* **Your task**:
Begin at the line with "Instructions for Use (629, 1408)" and return each line through the final one of the listing below, exactly as written.

* **Provided entries**:
◆ ◆ ◆
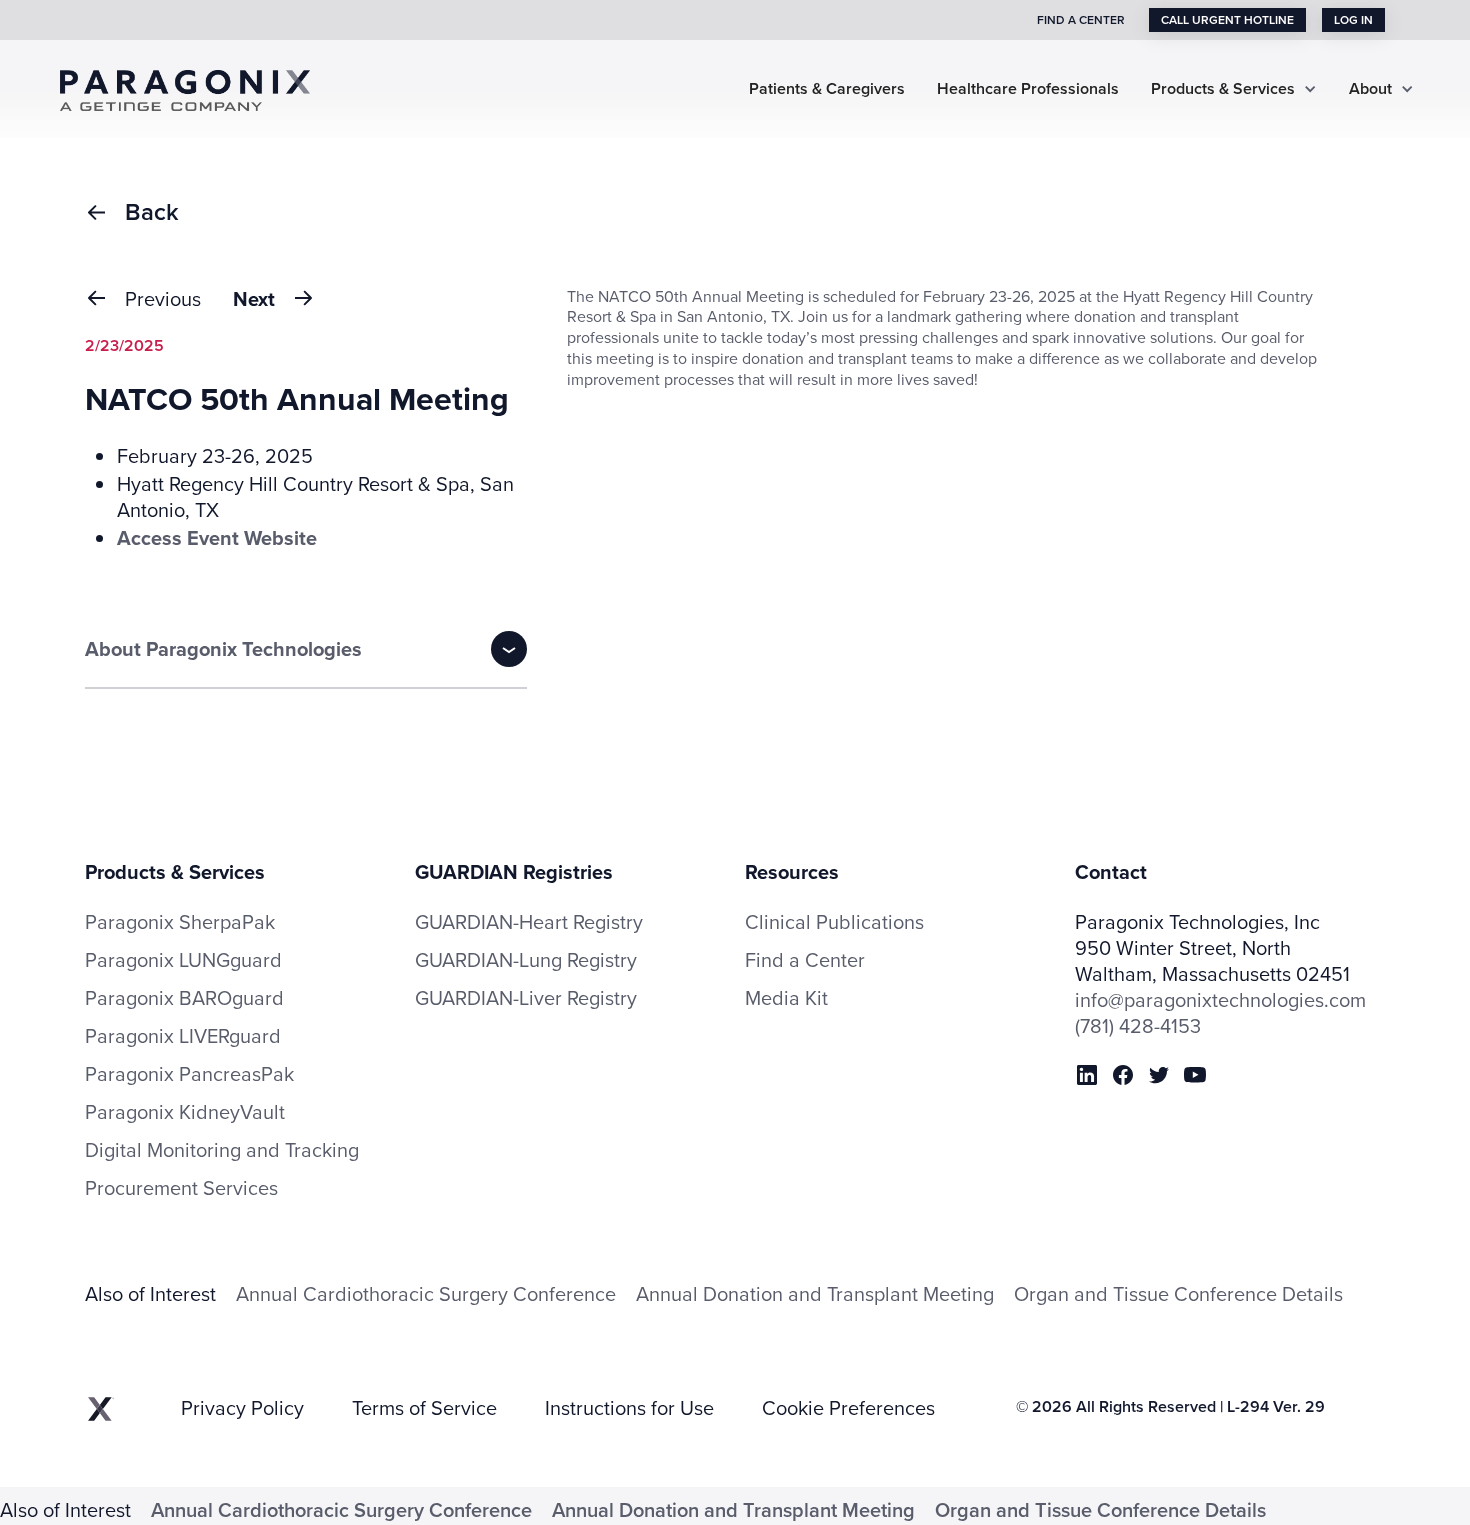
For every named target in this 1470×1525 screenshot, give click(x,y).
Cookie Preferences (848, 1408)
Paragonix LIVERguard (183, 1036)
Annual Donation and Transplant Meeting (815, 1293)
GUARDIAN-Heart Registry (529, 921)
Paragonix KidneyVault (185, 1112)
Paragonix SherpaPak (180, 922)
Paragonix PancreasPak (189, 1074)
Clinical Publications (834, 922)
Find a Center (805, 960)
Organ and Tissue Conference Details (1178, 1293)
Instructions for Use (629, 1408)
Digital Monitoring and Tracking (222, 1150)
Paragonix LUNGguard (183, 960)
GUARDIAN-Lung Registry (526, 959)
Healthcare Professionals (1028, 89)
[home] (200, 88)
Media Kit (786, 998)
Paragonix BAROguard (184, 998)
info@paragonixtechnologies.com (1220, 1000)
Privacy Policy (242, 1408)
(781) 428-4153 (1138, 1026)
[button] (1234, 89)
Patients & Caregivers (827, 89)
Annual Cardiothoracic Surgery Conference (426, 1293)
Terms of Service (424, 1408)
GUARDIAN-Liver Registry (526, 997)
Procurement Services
◆ ◆ ◆
* **Task response**:
Instructions for Use (629, 1408)
Digital Monitoring and Tracking (222, 1150)
Paragonix LUNGguard (183, 960)
GUARDIAN-Lung Registry (526, 959)
Healthcare Professionals (1028, 89)
[home] (200, 88)
Media Kit (786, 998)
Paragonix BAROguard (184, 998)
info@paragonixtechnologies.com (1220, 1000)
Privacy Policy (242, 1408)
(781) 428-4153 (1138, 1026)
[button] (1234, 89)
Patients & Caregivers (827, 89)
Annual Cardiothoracic Surgery Conference (426, 1293)
Terms of Service (424, 1408)
GUARDIAN-Liver Registry (526, 997)
Procurement Services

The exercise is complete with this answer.